- [What needs to be done] Please copy every one of the records below word for word, keeping each line in its original order.
--- start ---
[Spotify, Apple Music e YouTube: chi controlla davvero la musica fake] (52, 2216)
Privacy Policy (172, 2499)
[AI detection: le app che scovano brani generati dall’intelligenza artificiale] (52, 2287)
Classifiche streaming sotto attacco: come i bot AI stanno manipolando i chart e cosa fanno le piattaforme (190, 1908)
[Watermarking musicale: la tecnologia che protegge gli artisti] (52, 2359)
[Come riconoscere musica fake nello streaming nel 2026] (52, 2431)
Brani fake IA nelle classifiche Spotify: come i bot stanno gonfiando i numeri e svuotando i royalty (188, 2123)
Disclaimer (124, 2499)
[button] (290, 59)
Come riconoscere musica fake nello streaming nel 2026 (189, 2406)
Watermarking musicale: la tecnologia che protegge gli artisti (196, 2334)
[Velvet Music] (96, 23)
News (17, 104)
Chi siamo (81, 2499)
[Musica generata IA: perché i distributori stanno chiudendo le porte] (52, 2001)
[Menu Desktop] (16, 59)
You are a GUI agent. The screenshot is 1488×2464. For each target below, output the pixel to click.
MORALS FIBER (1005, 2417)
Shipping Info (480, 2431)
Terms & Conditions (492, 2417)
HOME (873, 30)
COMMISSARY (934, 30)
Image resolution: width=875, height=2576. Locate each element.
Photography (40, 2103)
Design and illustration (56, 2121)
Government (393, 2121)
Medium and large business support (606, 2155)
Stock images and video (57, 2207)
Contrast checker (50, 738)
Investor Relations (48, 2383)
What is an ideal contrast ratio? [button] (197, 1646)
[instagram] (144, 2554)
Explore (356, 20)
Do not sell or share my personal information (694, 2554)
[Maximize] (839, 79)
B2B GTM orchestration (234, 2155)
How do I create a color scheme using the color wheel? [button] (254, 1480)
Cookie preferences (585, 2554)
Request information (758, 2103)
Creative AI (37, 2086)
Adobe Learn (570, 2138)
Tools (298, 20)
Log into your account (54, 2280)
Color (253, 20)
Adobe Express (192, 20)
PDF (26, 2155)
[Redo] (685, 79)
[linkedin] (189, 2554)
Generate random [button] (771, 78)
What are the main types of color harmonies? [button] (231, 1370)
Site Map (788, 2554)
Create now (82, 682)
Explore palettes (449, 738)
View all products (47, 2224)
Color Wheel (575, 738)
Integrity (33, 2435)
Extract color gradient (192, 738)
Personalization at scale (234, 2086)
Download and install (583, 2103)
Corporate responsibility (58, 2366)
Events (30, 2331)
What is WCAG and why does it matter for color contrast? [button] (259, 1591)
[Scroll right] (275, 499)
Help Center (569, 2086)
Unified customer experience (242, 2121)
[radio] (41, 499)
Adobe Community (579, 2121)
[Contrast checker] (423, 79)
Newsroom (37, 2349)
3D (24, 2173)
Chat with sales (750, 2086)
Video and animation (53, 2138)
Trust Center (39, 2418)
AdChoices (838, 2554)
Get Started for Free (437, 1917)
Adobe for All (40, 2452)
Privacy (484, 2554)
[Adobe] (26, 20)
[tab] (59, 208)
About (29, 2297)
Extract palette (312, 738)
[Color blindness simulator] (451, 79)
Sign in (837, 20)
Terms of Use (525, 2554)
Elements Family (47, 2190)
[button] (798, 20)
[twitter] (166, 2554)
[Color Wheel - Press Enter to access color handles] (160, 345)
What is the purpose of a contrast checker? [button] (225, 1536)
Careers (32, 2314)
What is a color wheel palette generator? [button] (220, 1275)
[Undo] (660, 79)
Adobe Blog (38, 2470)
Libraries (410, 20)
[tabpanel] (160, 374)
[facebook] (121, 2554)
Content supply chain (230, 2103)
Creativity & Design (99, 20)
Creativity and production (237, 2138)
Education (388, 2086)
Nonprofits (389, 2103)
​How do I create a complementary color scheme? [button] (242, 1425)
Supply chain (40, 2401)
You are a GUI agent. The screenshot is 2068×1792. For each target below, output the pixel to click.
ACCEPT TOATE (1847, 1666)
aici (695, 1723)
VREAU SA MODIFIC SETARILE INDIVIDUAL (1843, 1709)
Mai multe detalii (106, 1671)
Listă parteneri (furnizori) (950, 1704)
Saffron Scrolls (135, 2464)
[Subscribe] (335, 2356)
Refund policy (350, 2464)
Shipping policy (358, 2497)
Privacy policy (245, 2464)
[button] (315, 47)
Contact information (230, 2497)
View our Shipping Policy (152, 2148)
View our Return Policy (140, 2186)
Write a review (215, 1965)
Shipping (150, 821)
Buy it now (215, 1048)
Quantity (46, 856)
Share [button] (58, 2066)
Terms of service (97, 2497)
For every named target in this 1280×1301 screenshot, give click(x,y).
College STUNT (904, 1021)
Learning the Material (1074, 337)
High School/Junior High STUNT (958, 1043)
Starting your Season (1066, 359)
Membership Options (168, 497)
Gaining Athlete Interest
--- end ---
- [Correct response]
[Spotify, Apple Music e YouTube: chi controlla davvero la musica fake] (52, 2216)
Privacy Policy (172, 2499)
[AI detection: le app che scovano brani generati dall’intelligenza artificiale] (52, 2287)
Classifiche streaming sotto attacco: come i bot AI stanno manipolando i chart e cosa fanno le piattaforme (190, 1908)
[Watermarking musicale: la tecnologia che protegge gli artisti] (52, 2359)
[Come riconoscere musica fake nello streaming nel 2026] (52, 2431)
Brani fake IA nelle classifiche Spotify: come i bot stanno gonfiando i numeri e svuotando i royalty (188, 2123)
Disclaimer (124, 2499)
[button] (290, 59)
Come riconoscere musica fake nello streaming nel 2026 (189, 2406)
Watermarking musicale: la tecnologia che protegge gli artisti (196, 2334)
[Velvet Music] (96, 23)
News (17, 104)
Chi siamo (81, 2499)
[Musica generata IA: perché i distributori stanno chiudendo le porte] (52, 2001)
[Menu Desktop] (16, 59)
You are a GUI agent. The screenshot is 1488×2464. For each target below, output the pixel to click.
MORALS FIBER (1005, 2417)
Shipping Info (480, 2431)
Terms & Conditions (492, 2417)
HOME (873, 30)
COMMISSARY (934, 30)
Image resolution: width=875, height=2576. Locate each element.
Photography (40, 2103)
Design and illustration (56, 2121)
Government (393, 2121)
Medium and large business support (606, 2155)
Stock images and video (57, 2207)
Contrast checker (50, 738)
Investor Relations (48, 2383)
What is an ideal contrast ratio? [button] (197, 1646)
[instagram] (144, 2554)
Explore (356, 20)
Do not sell or share my personal information (694, 2554)
[Maximize] (839, 79)
B2B GTM orchestration (234, 2155)
How do I create a color scheme using the color wheel? [button] (254, 1480)
Cookie preferences (585, 2554)
Request information (758, 2103)
Creative AI (37, 2086)
Adobe Learn (570, 2138)
Tools (298, 20)
Log into your account (54, 2280)
Color (253, 20)
Adobe Express (192, 20)
PDF (26, 2155)
[Redo] (685, 79)
[linkedin] (189, 2554)
Generate random [button] (771, 78)
What are the main types of color harmonies? [button] (231, 1370)
Site Map (788, 2554)
Create now (82, 682)
Explore palettes (449, 738)
View all products (47, 2224)
Color Wheel (575, 738)
Integrity (33, 2435)
Extract color gradient (192, 738)
Personalization at scale (234, 2086)
Download and install (583, 2103)
Corporate responsibility (58, 2366)
Events (30, 2331)
What is WCAG and why does it matter for color contrast? [button] (259, 1591)
[Scroll right] (275, 499)
Help Center (569, 2086)
Unified customer experience (242, 2121)
[radio] (41, 499)
Adobe Community (579, 2121)
[Contrast checker] (423, 79)
Newsroom (37, 2349)
3D (24, 2173)
Chat with sales (750, 2086)
Video and animation (53, 2138)
Trust Center (39, 2418)
AdChoices (838, 2554)
Get Started for Free (437, 1917)
Adobe for All (40, 2452)
Privacy (484, 2554)
[Adobe] (26, 20)
[tab] (59, 208)
About (29, 2297)
Extract palette (312, 738)
[Color blindness simulator] (451, 79)
Sign in (837, 20)
Terms of Use (525, 2554)
Elements Family (47, 2190)
[button] (798, 20)
[twitter] (166, 2554)
[Color Wheel - Press Enter to access color handles] (160, 345)
What is the purpose of a contrast checker? [button] (225, 1536)
Careers (32, 2314)
What is a color wheel palette generator? [button] (220, 1275)
[Undo] (660, 79)
Adobe Blog (38, 2470)
Libraries (410, 20)
[tabpanel] (160, 374)
[facebook] (121, 2554)
Content supply chain (230, 2103)
Creativity & Design (99, 20)
Creativity and production (237, 2138)
Education (388, 2086)
Nonprofits (389, 2103)
​How do I create a complementary color scheme? [button] (242, 1425)
Supply chain (40, 2401)
You are a GUI agent. The screenshot is 2068×1792. For each target below, output the pixel to click.
ACCEPT TOATE (1847, 1666)
aici (695, 1723)
VREAU SA MODIFIC SETARILE INDIVIDUAL (1843, 1709)
Mai multe detalii (106, 1671)
Listă parteneri (furnizori) (950, 1704)
Saffron Scrolls (135, 2464)
[Subscribe] (335, 2356)
Refund policy (350, 2464)
Shipping policy (358, 2497)
Privacy policy (245, 2464)
[button] (315, 47)
Contact information (230, 2497)
View our Shipping Policy (152, 2148)
View our Return Policy (140, 2186)
Write a review (215, 1965)
Shipping (150, 821)
Buy it now (215, 1048)
Quantity (46, 856)
Share [button] (58, 2066)
Terms of service (97, 2497)
For every named target in this 1280×1301 screenshot, give click(x,y).
College STUNT (904, 1021)
Learning the Material (1074, 337)
High School/Junior High STUNT (958, 1043)
Starting your Season (1066, 359)
Membership Options (168, 497)
Gaining Athlete Interest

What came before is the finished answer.